New Biopic Tells Olympic Champion Gabby Douglas’ Inspiring Life Story

Lifetime’s The Gabby Douglas Story details the gymnast’s journey from homelessness to double-gold medals.

Gabrielle Douglas at the 2013 ESPY Awards in Los Angeles, July 17, 2013
Gabrielle Douglas at the 2013 ESPY Awards in Los Angeles, July 17, 2013 Alberto E. Rodriguez/Getty Images for ESPY

Gabby Douglas is still on fire.

She’s been a household name—a brand, even—ever since her historic 2012 Olympic double-gold win launched her into the sports Hall of Fame. She’s been featured in ads and slapped on cereal boxes and has even written books—and now the upbeat 18-year-old is getting her very own biopic.

Tonight, cable’s Lifetime will bring The Gabby Douglas Story to life. The movie will detail the star athlete’s journey to becoming one of the best female gymnasts in the world, which includes being crowned the first woman of color and the first African American in Olympic history to receive the gold in the individual all-around event.

“You actually get to see the challenges and the struggles and my life story … so I was like, absolutely,” Douglas said during a press call Monday about when she was first approached for the movie. “It sounded like a very amazing opportunity, so my family and I said yes.”

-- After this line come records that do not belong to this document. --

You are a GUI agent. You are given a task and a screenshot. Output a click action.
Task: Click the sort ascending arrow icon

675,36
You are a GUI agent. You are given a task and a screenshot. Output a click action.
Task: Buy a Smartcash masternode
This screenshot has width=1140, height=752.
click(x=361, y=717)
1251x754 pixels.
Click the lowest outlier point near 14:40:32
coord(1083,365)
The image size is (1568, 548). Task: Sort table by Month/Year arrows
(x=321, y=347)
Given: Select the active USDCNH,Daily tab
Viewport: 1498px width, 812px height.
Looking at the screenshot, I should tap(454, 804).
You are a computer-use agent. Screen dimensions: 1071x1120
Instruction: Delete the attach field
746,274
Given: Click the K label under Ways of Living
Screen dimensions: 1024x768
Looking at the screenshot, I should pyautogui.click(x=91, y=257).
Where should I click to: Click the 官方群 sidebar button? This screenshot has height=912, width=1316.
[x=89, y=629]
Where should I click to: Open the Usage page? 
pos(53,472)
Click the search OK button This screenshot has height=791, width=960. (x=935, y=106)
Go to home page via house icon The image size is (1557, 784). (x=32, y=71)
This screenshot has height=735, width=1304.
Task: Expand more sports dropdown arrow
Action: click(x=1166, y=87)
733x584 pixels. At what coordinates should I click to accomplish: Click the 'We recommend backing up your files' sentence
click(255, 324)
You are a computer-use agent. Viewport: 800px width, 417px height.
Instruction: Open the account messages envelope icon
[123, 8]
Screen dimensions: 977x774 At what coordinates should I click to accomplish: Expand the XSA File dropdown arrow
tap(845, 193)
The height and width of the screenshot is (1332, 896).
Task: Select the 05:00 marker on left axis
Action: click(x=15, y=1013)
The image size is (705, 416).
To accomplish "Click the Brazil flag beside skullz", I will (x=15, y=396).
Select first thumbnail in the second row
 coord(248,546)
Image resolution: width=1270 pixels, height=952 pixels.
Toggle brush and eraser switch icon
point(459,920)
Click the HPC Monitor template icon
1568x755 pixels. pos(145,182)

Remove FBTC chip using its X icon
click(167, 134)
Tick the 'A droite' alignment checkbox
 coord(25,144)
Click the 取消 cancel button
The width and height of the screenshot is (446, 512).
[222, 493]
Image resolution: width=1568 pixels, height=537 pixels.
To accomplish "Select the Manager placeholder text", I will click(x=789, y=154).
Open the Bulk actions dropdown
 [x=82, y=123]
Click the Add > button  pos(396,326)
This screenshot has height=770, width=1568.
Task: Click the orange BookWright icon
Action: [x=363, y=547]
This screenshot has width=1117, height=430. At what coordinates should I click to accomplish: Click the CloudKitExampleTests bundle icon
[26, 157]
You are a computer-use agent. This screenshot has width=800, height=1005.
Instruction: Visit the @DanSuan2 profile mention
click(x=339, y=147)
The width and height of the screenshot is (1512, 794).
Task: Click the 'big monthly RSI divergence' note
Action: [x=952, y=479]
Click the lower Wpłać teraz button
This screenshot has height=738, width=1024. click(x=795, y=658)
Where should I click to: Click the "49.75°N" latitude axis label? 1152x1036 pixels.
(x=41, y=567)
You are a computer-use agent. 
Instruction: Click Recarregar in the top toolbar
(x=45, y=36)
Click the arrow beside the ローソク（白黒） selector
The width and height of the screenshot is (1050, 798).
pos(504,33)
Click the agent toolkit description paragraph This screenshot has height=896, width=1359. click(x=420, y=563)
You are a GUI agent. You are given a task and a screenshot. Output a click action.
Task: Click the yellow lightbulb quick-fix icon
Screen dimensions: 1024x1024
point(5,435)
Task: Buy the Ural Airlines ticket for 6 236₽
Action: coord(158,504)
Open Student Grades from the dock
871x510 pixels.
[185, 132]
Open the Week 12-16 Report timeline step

The moving docudrama, a little over an hour long, shows how Douglas’ mother, Natalie Hawkins, raised four children single-handedly, all while taking her family out of homelessness. For almost a year, the Douglas family lived out of the back of a van. The movie focuses not only on the struggles but also on the triumphs and sacrifices made to foster the young Douglas’ amazing talent—and how heartbreaking the separation was for the whole family when she moved to Iowa to train under star coach Liang Chow.

At one point we see an injured, frustrated athlete ready to throw in the towel. “I had a point in my life when I had my ups and downs, and six months out before the Olympics, I wanted to quit … I was at my lowest point and I was homesick, and things in the gym were getting really hard for me … I wanted to quit and work at Chick-fil-A or do another sport,” Douglas half joked as she professed her love for the fast-food chain’s sandwiches. “But it was my foundation that kept me on track and saying, ‘Hey, please don’t give up.'”

The tight-knit family—headed by Douglas’ equally determined mother—was very involved in the production.

“They would send us the script [and ask] what do you think, or they’d send us who was portraying us … and we went on the set, and I’d give my input about how this move would be done or how this competition would be,” Douglas said.

Although Douglas does appear briefly in the beginning of the movie, actresses Imani Hakim (Everybody Hates Chris) and Sydney Mikayla (Whitney) share the role as the older and younger Douglas, respectively.

“As actors and as athletes, I thought they did an amazing job. Sydney … who played the younger Gabby Douglas … She was flipping everywhere, tumbling. She was so bubbly and energetic, and I was definitely like that when I was very young,” the gymnast said. And also Imani, she played a very [good] version of me when I was older.”